The Pattonsburg store was the company’s first opportunity to test these initiatives, LaFollette said.
“Then we were able to take the response to that store, both positive and areas to improve, as our brand design throughout our next remodels,” she said.
LaFollette added, “We really hope that these logos and these colors and this iconography really clues the customer into that they’re going to find something really different and exciting inside of our stores.”
InConvenience Inc had a brand “that didn’t exactly hit our standards as far as colors or look and feel, and we needed to change that,” she said.
LaFollette said they worked with a company to help them design the store to bring about a “warm, friendly and inviting” mood.
“And any designer will tell you that the easiest, cheapest and fastest way to change the inside of your building is paint, it's color, and we took elements of our logo and brought that to life,” she said. “We used that gas pump [logo] to create some fun signage. We took elements of that pump and created a pattern. Our branding company calls it a chevron. We think it looks like noodles.”

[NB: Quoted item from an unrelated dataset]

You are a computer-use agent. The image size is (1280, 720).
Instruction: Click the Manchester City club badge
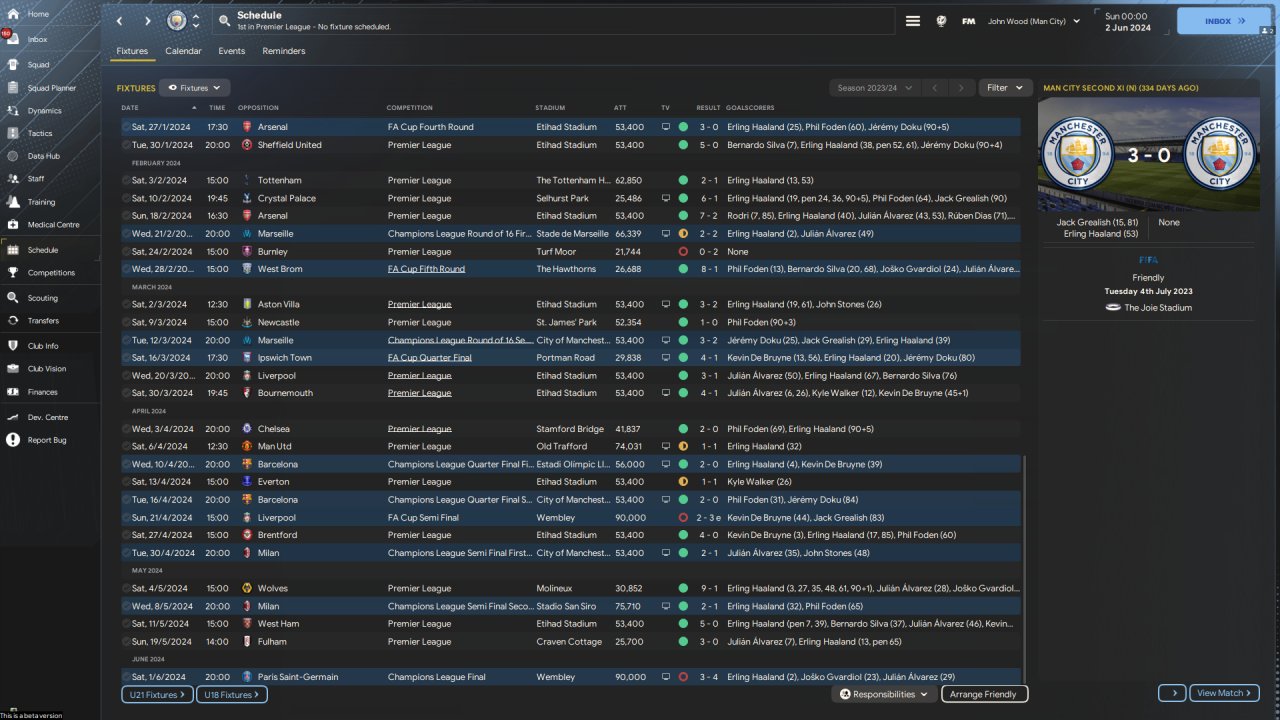(x=176, y=21)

The designs resulted in “really fun focal points and really fun signage,” she said.
Hire experts
LaFollette said retailers looking to change the look of their stores should hire experts.
“You need to find people that you can partner with and learn things from,” she said.
Showing slides of the store, she said, “This space had a kitchen, but foodservice for our very first store was not something that we were really excited about doing. We were kind of scared.”
She said they were thinking, "What is this community missing? Pattonsburg is a very small town, about 300 people, and this is their only gas station,” she said. “This store actually had never had fountain soda before. They did not have a grab-and-go cooler. They didn’t have a reach-in freezer.”
She added, “Find out what your market is missing with your remodel and then supply that.”
The Pattonsburg location has tables and chairs (pictured above) “because this community is a community of farmers, very rural,” LaFollette said. “They had people come in every morning, get their coffee, get their pastries, sit down, chat and then go off to work every day. We could not take that from them, so we needed to supply that for them.”
“It’s all about a focal point,” she said. “We hope this is very friendly, but also I think part of our goal for this spot and then toward the rest of our remodels is that it’s a place that you want to spend time in. I think a lot of off-the-highway convenience stores might not be a place that you want to spend 20 minutes in. It can be a little scary.”
“We wanted to change that,” she continued, “not only for this community, because this is their only place maybe for food or for their snacks or for fountain soda—we wanted to supply that for them, but we also wanted to surprise and delight the people who happened to stop because there wasn’t gas for the next 24 miles.”

LaFollette said one thing they do to personalize each store is customize a graphic (pictured immediately above left) for each location.
“This is one thing that we do in every single one of our stores because we’re small and we can,” she said.
“I encourage this anytime if you can do this for a remodel: hyper personalize your location and give your community something to engage with,” she said. “We put up a cork board everywhere, and every time I go back to the store, this is never empty. There's always a flyer for something. There is always the senior center calendar up there. There’s always real estate flyers. There’s always something on this board all the time. The community wants this space to engage with. Supply that for them.”
Bathrooms
With bathrooms (pictured immediately above right), LaFollette said they are “where it’s at, and any woman using a convenience-store restroom will tell you that they’re more than happy to use a space that’s clean and well lit and smells good over a place that maybe looks like one of these ‘before’ pictures.”
“I love to supply proof to this,” she said, showing a slide of Google reviews.
“We have almost 60 five-star reviews for our stores here in Pattonsburg, a little store in a town of 300 people who are just so proud to work in the store, to visit this store,” she said.
“Yes, they reference the remodel,” she said, “But they mention our employees and how proud they are to work there. How clean they keep it.”